The Financial Breakdown: Physicians vs. Hospitals

Physician Payments

Medicare improperly paid physicians a total of $922,524 across the identified claims. While this figure is smaller relative to the hospital total, it still represents a meaningful improper expenditure that warrants recovery action.

Hospital Payments

The bulk of the improper payments — $14.2 million — went to hospitals. Within that amount, OIG found that Medicare paid $9,553,078 to non-critical access hospitals and $4,656,827 to critical access hospitals.

Patient Impact

Beyond federal spending, Medicare beneficiaries also faced potential financial harm. Part B deductibles may have been incorrectly charged to patients, totaling up to $394,591. This means patients paid out-of-pocket costs they may not have actually owed — a burden that compounds the broader harm of the billing irregularities.

CMS Response and Rejected Recommendations

What CMS Agreed To Do

CMS agreed with one of the OIG’s five recommendations: to encourage Medicare contractors to recover improper payments made to physicians. This is a partial step toward accountability, though it leaves the larger hospital payment issue unaddressed.

Recommendations CMS Rejected

Notably, CMS declined to concur with the remaining four OIG recommendations.
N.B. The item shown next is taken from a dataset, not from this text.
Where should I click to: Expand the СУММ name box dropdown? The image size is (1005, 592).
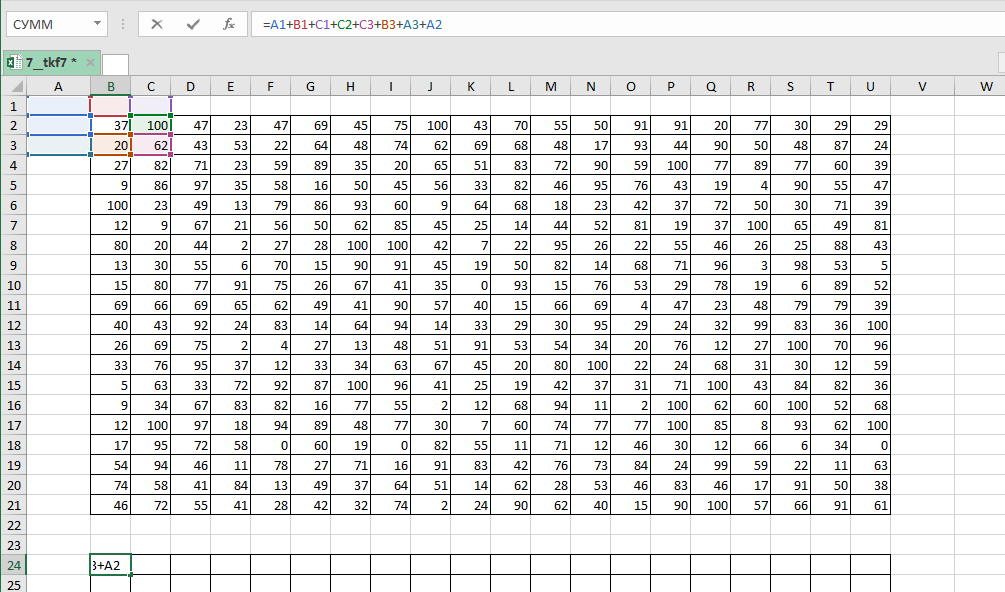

Those rejected recommendations included:

  • Evaluating the potentially improper hospital payments
  • Directing contractors to refine claims processing controls
  • Clarifying the proper use of emergency revenue center codes
  • Instructing contractors to review claims beyond the initial audit period

The agency’s refusal to act on these recommendations has drawn attention, as they address the structural causes of the billing failures rather than just the resulting payments.
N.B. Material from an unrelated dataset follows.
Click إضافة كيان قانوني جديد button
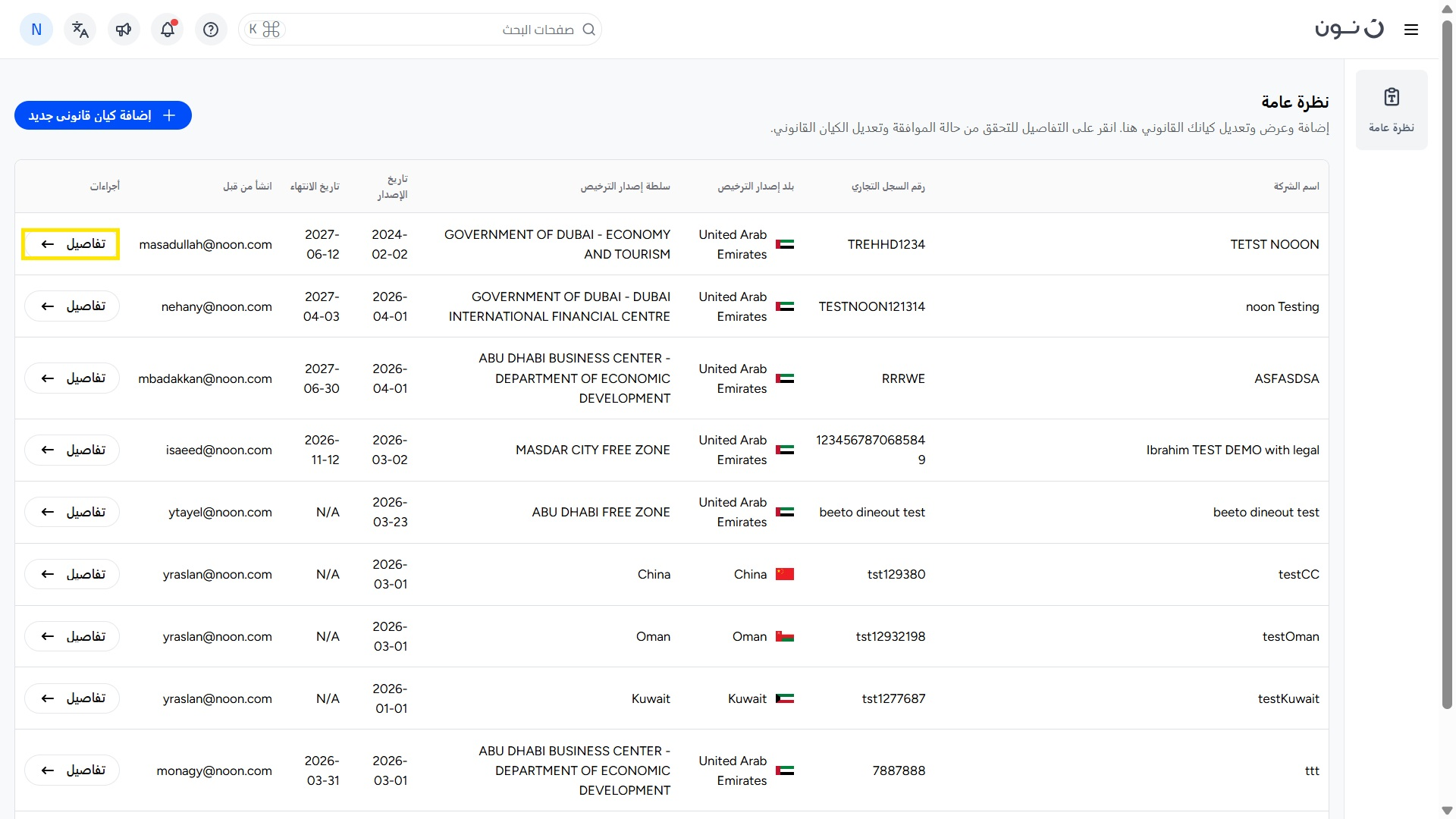This screenshot has width=1456, height=819. (x=103, y=115)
What This Means for Medicare Compliance

Broader Implications for Healthcare Billing

This report highlights how billing code mismatches — even those that appear technical — can accumulate into tens of millions of dollars in improper payments. Moreover, it underscores the critical importance of clear CMS guidance, robust contractor oversight, and proactive auditing across the Medicare system.

Next Steps for Stakeholders

Hospitals and physician groups that bill Medicare for ED services should review their internal coding practices to ensure compliance. Additionally, CMS faces growing pressure to adopt the OIG’s broader recommendations and close the oversight gaps that allowed these payments to occur in the first place.

As Medicare expenditures continue to face scrutiny, cases like this one reinforce the need for tighter controls, better education for billing staff, and stronger regulatory enforcement across all care settings.